**AIM**: Can you put every line of the data below into a numbered list, leaving out blank lines?
*** RAW RECORDS
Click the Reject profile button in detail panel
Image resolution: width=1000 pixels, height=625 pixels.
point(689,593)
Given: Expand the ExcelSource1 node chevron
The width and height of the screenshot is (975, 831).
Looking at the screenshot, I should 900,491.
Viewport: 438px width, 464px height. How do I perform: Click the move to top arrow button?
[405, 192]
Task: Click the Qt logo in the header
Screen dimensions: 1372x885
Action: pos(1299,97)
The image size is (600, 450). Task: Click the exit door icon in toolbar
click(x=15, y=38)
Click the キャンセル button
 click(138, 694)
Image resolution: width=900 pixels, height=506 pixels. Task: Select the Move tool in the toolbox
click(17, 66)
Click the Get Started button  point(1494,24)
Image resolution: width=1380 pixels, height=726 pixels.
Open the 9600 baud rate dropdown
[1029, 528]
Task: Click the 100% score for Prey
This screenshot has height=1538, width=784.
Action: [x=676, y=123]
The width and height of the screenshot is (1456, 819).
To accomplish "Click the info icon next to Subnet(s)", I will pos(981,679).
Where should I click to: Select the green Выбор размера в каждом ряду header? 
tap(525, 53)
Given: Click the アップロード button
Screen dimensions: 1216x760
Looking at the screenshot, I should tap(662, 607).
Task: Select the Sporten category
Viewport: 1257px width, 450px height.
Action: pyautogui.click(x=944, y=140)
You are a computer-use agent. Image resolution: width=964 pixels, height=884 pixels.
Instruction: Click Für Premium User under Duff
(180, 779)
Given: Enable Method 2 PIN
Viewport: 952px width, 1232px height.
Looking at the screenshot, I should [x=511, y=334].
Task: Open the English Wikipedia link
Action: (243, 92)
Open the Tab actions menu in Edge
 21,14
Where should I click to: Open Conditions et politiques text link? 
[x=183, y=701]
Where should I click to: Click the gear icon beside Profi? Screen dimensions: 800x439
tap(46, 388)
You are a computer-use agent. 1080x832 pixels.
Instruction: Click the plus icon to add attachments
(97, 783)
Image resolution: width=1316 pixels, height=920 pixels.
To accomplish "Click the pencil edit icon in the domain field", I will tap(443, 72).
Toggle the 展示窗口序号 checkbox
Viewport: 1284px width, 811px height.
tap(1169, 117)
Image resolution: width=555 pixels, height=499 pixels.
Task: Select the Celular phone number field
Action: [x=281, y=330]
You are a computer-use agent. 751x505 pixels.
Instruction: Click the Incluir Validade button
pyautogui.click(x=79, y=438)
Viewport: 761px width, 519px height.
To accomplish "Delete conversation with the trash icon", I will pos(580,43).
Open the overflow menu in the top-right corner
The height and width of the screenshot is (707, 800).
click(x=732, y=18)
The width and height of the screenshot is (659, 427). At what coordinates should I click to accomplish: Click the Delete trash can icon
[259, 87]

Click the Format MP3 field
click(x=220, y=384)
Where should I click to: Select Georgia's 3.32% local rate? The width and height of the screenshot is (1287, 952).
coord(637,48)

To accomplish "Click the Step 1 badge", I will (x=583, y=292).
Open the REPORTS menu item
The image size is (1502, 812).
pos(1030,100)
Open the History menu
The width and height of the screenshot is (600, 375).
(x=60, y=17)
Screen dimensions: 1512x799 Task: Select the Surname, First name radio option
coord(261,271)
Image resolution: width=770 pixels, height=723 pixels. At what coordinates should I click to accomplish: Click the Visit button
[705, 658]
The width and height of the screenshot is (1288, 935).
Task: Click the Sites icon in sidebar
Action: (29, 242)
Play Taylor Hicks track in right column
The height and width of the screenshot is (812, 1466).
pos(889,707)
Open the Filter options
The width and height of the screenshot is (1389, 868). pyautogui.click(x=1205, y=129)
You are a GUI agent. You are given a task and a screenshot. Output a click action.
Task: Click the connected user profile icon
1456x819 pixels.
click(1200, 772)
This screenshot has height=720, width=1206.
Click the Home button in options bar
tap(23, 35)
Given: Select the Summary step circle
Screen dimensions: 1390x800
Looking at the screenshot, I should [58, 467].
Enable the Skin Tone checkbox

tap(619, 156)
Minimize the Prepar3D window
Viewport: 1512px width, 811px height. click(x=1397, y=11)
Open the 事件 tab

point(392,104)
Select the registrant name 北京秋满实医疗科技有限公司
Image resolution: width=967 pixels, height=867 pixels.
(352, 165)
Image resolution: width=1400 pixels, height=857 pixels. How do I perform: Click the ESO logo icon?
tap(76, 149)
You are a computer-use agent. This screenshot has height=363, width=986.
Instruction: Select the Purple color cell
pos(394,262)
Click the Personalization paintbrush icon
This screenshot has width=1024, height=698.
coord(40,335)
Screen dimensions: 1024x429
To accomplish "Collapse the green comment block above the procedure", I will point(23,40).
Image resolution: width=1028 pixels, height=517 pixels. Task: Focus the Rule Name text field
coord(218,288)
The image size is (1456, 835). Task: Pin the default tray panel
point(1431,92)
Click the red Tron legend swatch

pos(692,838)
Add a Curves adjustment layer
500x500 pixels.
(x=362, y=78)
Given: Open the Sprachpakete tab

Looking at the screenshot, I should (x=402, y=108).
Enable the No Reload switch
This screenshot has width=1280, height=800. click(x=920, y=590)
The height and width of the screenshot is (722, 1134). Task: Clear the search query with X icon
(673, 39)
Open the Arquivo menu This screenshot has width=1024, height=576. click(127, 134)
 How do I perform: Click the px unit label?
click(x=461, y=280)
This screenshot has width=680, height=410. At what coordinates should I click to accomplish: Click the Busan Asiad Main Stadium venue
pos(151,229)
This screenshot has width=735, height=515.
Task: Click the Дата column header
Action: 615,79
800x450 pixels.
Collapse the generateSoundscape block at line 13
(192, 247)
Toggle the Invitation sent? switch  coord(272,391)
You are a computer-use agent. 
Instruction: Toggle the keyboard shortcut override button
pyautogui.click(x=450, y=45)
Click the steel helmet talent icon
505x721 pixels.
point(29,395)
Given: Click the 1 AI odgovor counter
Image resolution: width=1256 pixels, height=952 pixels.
******
**TASK RESULT**:
1. Click the Reject profile button in detail panel
2. Image resolution: width=1000 pixels, height=625 pixels.
3. point(689,593)
4. Given: Expand the ExcelSource1 node chevron
5. The width and height of the screenshot is (975, 831).
6. Looking at the screenshot, I should 900,491.
7. Viewport: 438px width, 464px height. How do I perform: Click the move to top arrow button?
8. [405, 192]
9. Task: Click the Qt logo in the header
10. Screen dimensions: 1372x885
11. Action: pos(1299,97)
12. The image size is (600, 450). Task: Click the exit door icon in toolbar
13. click(x=15, y=38)
14. Click the キャンセル button
15.  click(138, 694)
16. Image resolution: width=900 pixels, height=506 pixels. Task: Select the Move tool in the toolbox
17. click(17, 66)
18. Click the Get Started button  point(1494,24)
19. Image resolution: width=1380 pixels, height=726 pixels.
20. Open the 9600 baud rate dropdown
21. [1029, 528]
22. Task: Click the 100% score for Prey
23. This screenshot has height=1538, width=784.
24. Action: [x=676, y=123]
25. The width and height of the screenshot is (1456, 819).
26. To accomplish "Click the info icon next to Subnet(s)", I will pos(981,679).
27. Where should I click to: Select the green Выбор размера в каждом ряду header? 
28. tap(525, 53)
29. Given: Click the アップロード button
30. Screen dimensions: 1216x760
31. Looking at the screenshot, I should tap(662, 607).
32. Task: Select the Sporten category
33. Viewport: 1257px width, 450px height.
34. Action: pyautogui.click(x=944, y=140)
35. You are a computer-use agent. Image resolution: width=964 pixels, height=884 pixels.
36. Instruction: Click Für Premium User under Duff
37. (180, 779)
38. Given: Enable Method 2 PIN
39. Viewport: 952px width, 1232px height.
40. Looking at the screenshot, I should [x=511, y=334].
41. Task: Open the English Wikipedia link
42. Action: (243, 92)
43. Open the Tab actions menu in Edge
44.  21,14
45. Where should I click to: Open Conditions et politiques text link? 
46. [x=183, y=701]
47. Where should I click to: Click the gear icon beside Profi? Screen dimensions: 800x439
48. tap(46, 388)
49. You are a computer-use agent. 1080x832 pixels.
50. Instruction: Click the plus icon to add attachments
51. (97, 783)
52. Image resolution: width=1316 pixels, height=920 pixels.
53. To accomplish "Click the pencil edit icon in the domain field", I will tap(443, 72).
54. Toggle the 展示窗口序号 checkbox
55. Viewport: 1284px width, 811px height.
56. tap(1169, 117)
57. Image resolution: width=555 pixels, height=499 pixels.
58. Task: Select the Celular phone number field
59. Action: [x=281, y=330]
60. You are a computer-use agent. 751x505 pixels.
61. Instruction: Click the Incluir Validade button
62. pyautogui.click(x=79, y=438)
63. Viewport: 761px width, 519px height.
64. To accomplish "Delete conversation with the trash icon", I will pos(580,43).
65. Open the overflow menu in the top-right corner
66. The height and width of the screenshot is (707, 800).
67. click(x=732, y=18)
68. The width and height of the screenshot is (659, 427). At what coordinates should I click to accomplish: Click the Delete trash can icon
69. [259, 87]
70. Click the Format MP3 field
71. click(x=220, y=384)
72. Where should I click to: Select Georgia's 3.32% local rate? The width and height of the screenshot is (1287, 952).
73. coord(637,48)
74. To accomplish "Click the Step 1 badge", I will (x=583, y=292).
75. Open the REPORTS menu item
76. The image size is (1502, 812).
77. pos(1030,100)
78. Open the History menu
79. The width and height of the screenshot is (600, 375).
80. (x=60, y=17)
81. Screen dimensions: 1512x799 Task: Select the Surname, First name radio option
82. coord(261,271)
83. Image resolution: width=770 pixels, height=723 pixels. At what coordinates should I click to accomplish: Click the Visit button
84. [705, 658]
85. The width and height of the screenshot is (1288, 935).
86. Task: Click the Sites icon in sidebar
87. Action: (29, 242)
88. Play Taylor Hicks track in right column
89. The height and width of the screenshot is (812, 1466).
90. pos(889,707)
91. Open the Filter options
92. The width and height of the screenshot is (1389, 868). pyautogui.click(x=1205, y=129)
93. You are a GUI agent. You are given a task and a screenshot. Output a click action.
94. Task: Click the connected user profile icon
95. 1456x819 pixels.
96. click(1200, 772)
97. This screenshot has height=720, width=1206.
98. Click the Home button in options bar
99. tap(23, 35)
100. Given: Select the Summary step circle
101. Screen dimensions: 1390x800
102. Looking at the screenshot, I should [58, 467].
103. Enable the Skin Tone checkbox
104. tap(619, 156)
105. Minimize the Prepar3D window
106. Viewport: 1512px width, 811px height. click(x=1397, y=11)
107. Open the 事件 tab
108. point(392,104)
109. Select the registrant name 北京秋满实医疗科技有限公司
110. Image resolution: width=967 pixels, height=867 pixels.
111. (352, 165)
112. Image resolution: width=1400 pixels, height=857 pixels. How do I perform: Click the ESO logo icon?
113. tap(76, 149)
114. You are a computer-use agent. This screenshot has height=363, width=986.
115. Instruction: Select the Purple color cell
116. pos(394,262)
117. Click the Personalization paintbrush icon
118. This screenshot has width=1024, height=698.
119. coord(40,335)
120. Screen dimensions: 1024x429
121. To accomplish "Collapse the green comment block above the procedure", I will point(23,40).
122. Image resolution: width=1028 pixels, height=517 pixels. Task: Focus the Rule Name text field
123. coord(218,288)
124. The image size is (1456, 835). Task: Pin the default tray panel
125. point(1431,92)
126. Click the red Tron legend swatch
127. pos(692,838)
128. Add a Curves adjustment layer
129. 500x500 pixels.
130. (x=362, y=78)
131. Given: Open the Sprachpakete tab
132. Looking at the screenshot, I should (x=402, y=108).
133. Enable the No Reload switch
134. This screenshot has width=1280, height=800. click(x=920, y=590)
135. The height and width of the screenshot is (722, 1134). Task: Clear the search query with X icon
136. (673, 39)
137. Open the Arquivo menu This screenshot has width=1024, height=576. click(127, 134)
138.  How do I perform: Click the px unit label?
139. click(x=461, y=280)
140. This screenshot has width=680, height=410. At what coordinates should I click to accomplish: Click the Busan Asiad Main Stadium venue
141. pos(151,229)
142. This screenshot has width=735, height=515.
143. Task: Click the Дата column header
144. Action: 615,79
145. 800x450 pixels.
146. Collapse the generateSoundscape block at line 13
147. (192, 247)
148. Toggle the Invitation sent? switch  coord(272,391)
149. You are a computer-use agent. 
150. Instruction: Toggle the keyboard shortcut override button
151. pyautogui.click(x=450, y=45)
152. Click the steel helmet talent icon
153. 505x721 pixels.
154. point(29,395)
155. Given: Click the 1 AI odgovor counter
156. Image resolution: width=1256 pixels, height=952 pixels.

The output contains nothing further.